If apps perform lengthily tasks in BroadcastReceivers, such as reading/writing huge files, punish those apps, not everyone. Or better yet, give people means to measure/avoid such performance issues. When will Google finally warn people, that creating a SharedPreferences instance always involve disk access?!? Even disk writes should not be much of issue, as far as battery is concerned: the data is usually stored in OS disk cache anyway. How often does ext4 flush everything to disk in Android? How often does vFAT driver do? Since apps don't usually die themselves, you can flush their stuff when necessary, not every N seconds or each time an apply() is called. Simply fiddling with flush rate and dirty page ratio should give you better battery savings than killing off entire broadcast system. Has this already been done?
I would like to see any kind of data proving that app own broadcasts constitute significant performance issue. If such data exists, Google Play should contact authors of guilty apps (which should be few) and requests them to directly resolve their issues. For some reason, I suspect, that the biggest perpetrators in this case will be Google's own Play Services. But lack of internal communication within Google is not a reason to remove crucial functionality from platform.

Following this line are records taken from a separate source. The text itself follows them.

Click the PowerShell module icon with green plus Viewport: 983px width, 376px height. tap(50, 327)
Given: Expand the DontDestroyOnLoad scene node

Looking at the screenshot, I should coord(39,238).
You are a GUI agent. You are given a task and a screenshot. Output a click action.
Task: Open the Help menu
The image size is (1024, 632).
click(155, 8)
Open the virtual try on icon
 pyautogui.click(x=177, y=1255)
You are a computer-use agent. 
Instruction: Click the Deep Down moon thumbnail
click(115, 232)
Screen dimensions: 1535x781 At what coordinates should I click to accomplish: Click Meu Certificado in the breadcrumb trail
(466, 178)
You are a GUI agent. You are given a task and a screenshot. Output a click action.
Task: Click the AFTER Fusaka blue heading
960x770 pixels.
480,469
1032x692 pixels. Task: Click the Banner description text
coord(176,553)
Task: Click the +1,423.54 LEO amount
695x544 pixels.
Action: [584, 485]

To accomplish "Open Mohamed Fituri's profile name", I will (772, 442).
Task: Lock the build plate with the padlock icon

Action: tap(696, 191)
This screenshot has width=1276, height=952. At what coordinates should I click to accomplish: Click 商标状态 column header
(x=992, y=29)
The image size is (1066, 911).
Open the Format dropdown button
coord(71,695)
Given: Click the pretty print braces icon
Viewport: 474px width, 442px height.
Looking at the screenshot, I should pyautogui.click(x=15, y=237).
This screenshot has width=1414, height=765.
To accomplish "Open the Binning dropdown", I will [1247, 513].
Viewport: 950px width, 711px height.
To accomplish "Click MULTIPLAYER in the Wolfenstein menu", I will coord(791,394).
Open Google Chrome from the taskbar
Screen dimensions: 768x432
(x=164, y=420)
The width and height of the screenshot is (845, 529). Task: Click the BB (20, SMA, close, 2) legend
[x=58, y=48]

In addition to reasons above, please remember, that Android is not always in unplugged/battery-starved state. Do such "amazing" optimizations really make sense for Chrome OS, notebooks, media players or pretty much anyone else, when their device is plugged to AC? You are crippling entire OS for sake of single specific scenario. Is it important? Sure. But blindly optimizing for it *forever* sounds too much like desperate move. Isn't there still a lot that can be done elsewhere? You can force processes to single core via affinities. You can punish overly disk-happy apps by lowering their IO niceness. Most importantly, you can educate people, which, I believe, still has a long way to go. How many lint warnings currently cover battery usage?
By forcing people to use manual broadcast dispatch you are reducing your degree of your control, not improving it. I don't think, that explicit broadcast filters + statistics are worse than just statistics for the same reasons why properly configured static IP routing can not be worse then fully dynamic one. Should not you use that static data in manifests for optimizing instead of forcing people to remove it?
For reasons listed above, please re-consider imposing broadcast limitations on custom broadcast in Android O.